Hacker News new | ask | show | jobs
by mfer 3181 days ago
&tldr; A legacy behavior is to treat + as a space. When you've been around you need to keep backwards compatibility.

URLs and URIs have separate standards from HTTP and they have changed over time (been replaced by newer ones).

Many years ago it was common to encode a space as a + sign. For example, the PHP function urlencode[1] does the same thing with a + sign. If you're a PHP user, don't use this function unless you know you need to. There are better functions now.

[1] http://php.net/manual/en/function.urlencode.php

2 comments

When was + treated as space in the path part of the URL? Sure it's been treated as space in the query part, but that would be a weird breaking change if early web treated path and query the same way, and then later standards made them different.
At the time S3 launched the URL spec was RFC 1738 and we had HTML 4.01[2]. And, the URI syntax (all the way back in 1998) noted to use %20 for a space[3].

As far as I can tell, this traces its history back to encoding for forms[4]. It's been used far beyond the encoding for forms and maybe someone can explain why.

It's also not just PHP whose function is that way. In Python urlencode encodes as a + (at least in 2.7.x).
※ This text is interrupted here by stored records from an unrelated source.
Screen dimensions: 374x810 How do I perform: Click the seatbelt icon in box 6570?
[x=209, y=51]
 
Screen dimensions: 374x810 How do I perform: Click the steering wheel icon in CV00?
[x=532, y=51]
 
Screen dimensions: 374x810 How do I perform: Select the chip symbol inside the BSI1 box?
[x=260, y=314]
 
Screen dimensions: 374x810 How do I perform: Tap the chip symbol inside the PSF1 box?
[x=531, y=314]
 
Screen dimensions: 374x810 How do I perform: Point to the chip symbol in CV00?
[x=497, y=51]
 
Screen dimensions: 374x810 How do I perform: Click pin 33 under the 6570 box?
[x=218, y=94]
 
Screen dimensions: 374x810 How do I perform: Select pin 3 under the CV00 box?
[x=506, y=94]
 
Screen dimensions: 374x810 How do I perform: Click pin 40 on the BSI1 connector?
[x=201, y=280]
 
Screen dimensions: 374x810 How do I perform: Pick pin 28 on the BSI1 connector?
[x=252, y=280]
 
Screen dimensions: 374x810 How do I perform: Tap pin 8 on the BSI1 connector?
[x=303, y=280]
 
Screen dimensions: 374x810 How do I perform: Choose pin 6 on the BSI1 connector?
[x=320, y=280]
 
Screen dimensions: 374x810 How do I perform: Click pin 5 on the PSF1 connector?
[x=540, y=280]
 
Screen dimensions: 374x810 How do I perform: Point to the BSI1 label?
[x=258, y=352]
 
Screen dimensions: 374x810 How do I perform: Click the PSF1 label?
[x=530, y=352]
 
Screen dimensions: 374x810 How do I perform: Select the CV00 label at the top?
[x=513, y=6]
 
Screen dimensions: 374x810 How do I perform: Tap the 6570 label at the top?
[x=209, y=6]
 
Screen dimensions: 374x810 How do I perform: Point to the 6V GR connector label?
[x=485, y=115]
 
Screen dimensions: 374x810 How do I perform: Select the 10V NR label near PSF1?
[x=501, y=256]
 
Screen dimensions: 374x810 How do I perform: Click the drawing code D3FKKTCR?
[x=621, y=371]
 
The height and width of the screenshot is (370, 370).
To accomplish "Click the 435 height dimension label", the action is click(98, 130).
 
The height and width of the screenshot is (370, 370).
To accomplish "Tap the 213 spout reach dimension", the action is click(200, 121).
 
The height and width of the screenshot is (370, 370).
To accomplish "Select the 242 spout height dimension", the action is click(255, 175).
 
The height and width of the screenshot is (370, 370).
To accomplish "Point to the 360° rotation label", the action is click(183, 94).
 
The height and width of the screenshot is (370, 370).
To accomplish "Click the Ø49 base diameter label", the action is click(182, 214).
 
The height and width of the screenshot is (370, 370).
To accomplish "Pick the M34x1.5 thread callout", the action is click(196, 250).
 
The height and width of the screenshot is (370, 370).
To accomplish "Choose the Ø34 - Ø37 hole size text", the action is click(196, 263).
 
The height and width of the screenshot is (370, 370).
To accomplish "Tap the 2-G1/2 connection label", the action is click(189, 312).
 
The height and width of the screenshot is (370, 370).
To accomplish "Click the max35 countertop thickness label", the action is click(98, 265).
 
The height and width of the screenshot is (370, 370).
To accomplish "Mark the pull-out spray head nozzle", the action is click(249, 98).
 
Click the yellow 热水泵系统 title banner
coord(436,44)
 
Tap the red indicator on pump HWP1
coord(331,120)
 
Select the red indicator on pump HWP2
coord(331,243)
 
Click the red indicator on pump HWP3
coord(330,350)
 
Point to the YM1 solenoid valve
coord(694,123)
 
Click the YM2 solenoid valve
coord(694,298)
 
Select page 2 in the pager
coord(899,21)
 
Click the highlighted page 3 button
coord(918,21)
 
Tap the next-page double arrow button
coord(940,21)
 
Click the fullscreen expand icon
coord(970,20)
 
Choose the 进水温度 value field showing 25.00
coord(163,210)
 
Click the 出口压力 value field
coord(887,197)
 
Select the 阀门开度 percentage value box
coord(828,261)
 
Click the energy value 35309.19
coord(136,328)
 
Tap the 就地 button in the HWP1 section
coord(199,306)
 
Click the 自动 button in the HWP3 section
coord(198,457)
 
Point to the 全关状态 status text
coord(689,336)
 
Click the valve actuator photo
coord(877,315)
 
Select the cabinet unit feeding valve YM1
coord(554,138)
I remember working on the web many years ago where "+" is what was used. This may have been a spec misinterpretation or something else. In any case, it was common enough.

Note, I'm not saying it was right. Just not uncommon.

[1] https://www.ietf.org/rfc/rfc1738.txt [2] https://www.w3.org/TR/html401/ [3] https://www.ietf.org/rfc/rfc2396.txt [4] https://www.w3.org/TR/html4/interact/forms.html#h-17.13.4.1

> If you're a PHP user, don't use this function unless you know you need to. There are better functions now.

Don't leave me hanging! What are the better functions now?

`rawurlencode()` is what you're after.

And here is where you'd ask that question, a coding forum https://stackoverflow.com/questions/996139/urlencode-vs-rawu...

Thanks!

And here is where you'd answer that question, a coding forum https://stackoverflow.com/questions/996139/urlencode-vs-rawu...

;)

Knowing PHPs standard library, probably something like "urlencode_safe_for_real_this_time".

Kidding aside, IIRC "rawurlencode" is the RFC compliant one.